Photo credit: DALTON HERNANDEZ
Nadia is a native New York artist living in Brooklyn, New York.
As a young creative, she designed jewelry, then functional art, before moving to painting pet portraits and scapes... She separately spent 20 years as a graphic designer & art director for print and web designs...
She has partnered with Adobe on a Mobile Lightroom Campaign, been included in RIZZOLI's New York City on Instagram book featuring NYC Instagram photographers, and is an influencer for a helicopter company in NYC...
While she feels humbled about the above accomplishments and collaborations, her most rewarding work so far has been partnering with non profits: i.e. helping tell their stories through her lens.
She traveled to India with Nomi Network in November 2018, which is working in the anti-trafficking space. Separately on a mission in June 2019 to the Philippines with Watts of Love, which distributes solar panel lights to communities without electricity. She is extremely grateful to her photo community that she has received incredible inspiration and support from.
The following is from a @presco Interview and speaks to a bit of her process and journey.
Nadia Block is an New York/ Brooklyn based photographer whose main purpose is excite people with her shots and she is really good at that!
I hope you’ll enjoy the interview;
How did you fall in love with photography?
I am an artist. Photography has always been the gateway/ starting point for my paintings.Three years ago I decided to pursue photography as my final art. I think the community that i have since built, contributes to the love I have for photography…
How important is having a unique style as a photographer? How would you describe your style?
As an artist, I have tried to be clear (firstly with myself) that my art/ photography was uniquely me. When I was in college, I struggled in my first drawing class a GREAT deal! My drawings didn’t looked like the others students and that was initially very hard for me. i didn’t feel i fit in or saw the world as others did. I beat myself until I finally realized that my style- with all its flaws- was powerful and interesting in a different way. My teacher at the time helped me to see that my style was maybe more expressive than the students who could draw the model realistically…
It was one of the most important life lessons for me- and allowed me to begin to accept and even appreciate me…

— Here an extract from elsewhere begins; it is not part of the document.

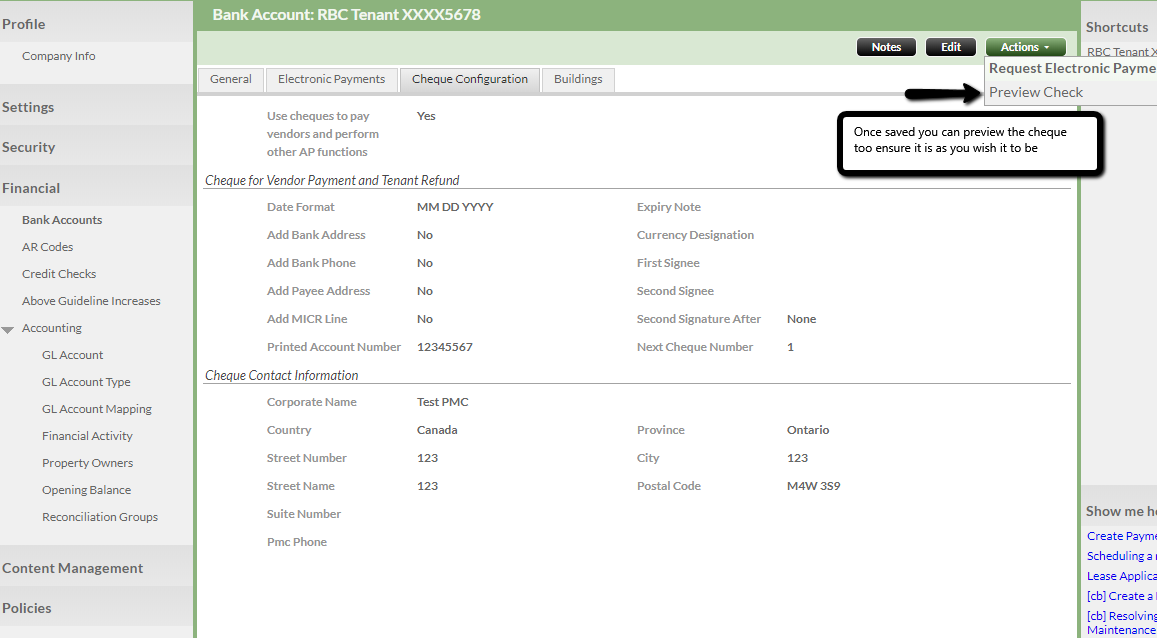Expand the Content Management section
This screenshot has width=1157, height=638.
pyautogui.click(x=72, y=568)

Where did you grow up? How have your roots influenced your sense of style?
I grew up in Brooklyn and NYC. Growing up in NY gave me access to a lot of experiences that formed my style and influenced my growth, at an early age. I think it helped me with my confidence, having had many – let’s call them- interesting encounters at a young age. (smile) I think it made me grow up a bit faster than if i had grown up in a suburb or smaller town…
What advice would you give to aspiring photographers out there?
I think it’s important to have a community which you learn from and which supports you. One where you can give back to as well. Whether that be a club, through school or social media. I personally love to learn- so whenever i get a new piece of gear – a camera- i’ll take a class.
Have you ever run out of ideas?
Sure, there are days/periods when I feel blocked. I’ll then ask myself if there is a good reason for it- if i should step back and take a break or simply push myself to create, even if i feel blocked.
How do you find places and for your shootings?
Since I tend to not shoot people it would be places. Sometimes a photo friend will suggest we chase something in particular, I will come up with something, or see something on tv, a magazine or on social media that i want to explore…
What’s the one piece of photo gear you couldn’t live without?
My Manfroto tripod for night/long exposures.
Do you edit your photos? If yes, which programs do you use?
I do. In fact, I consider my editing process about 1/2 of my creative process- shooting being the other 1/2. I use Lightroom… I’ll sometimes use the Nik collection as well…
We would like to express our gratitude to Nadia Block for this great interview.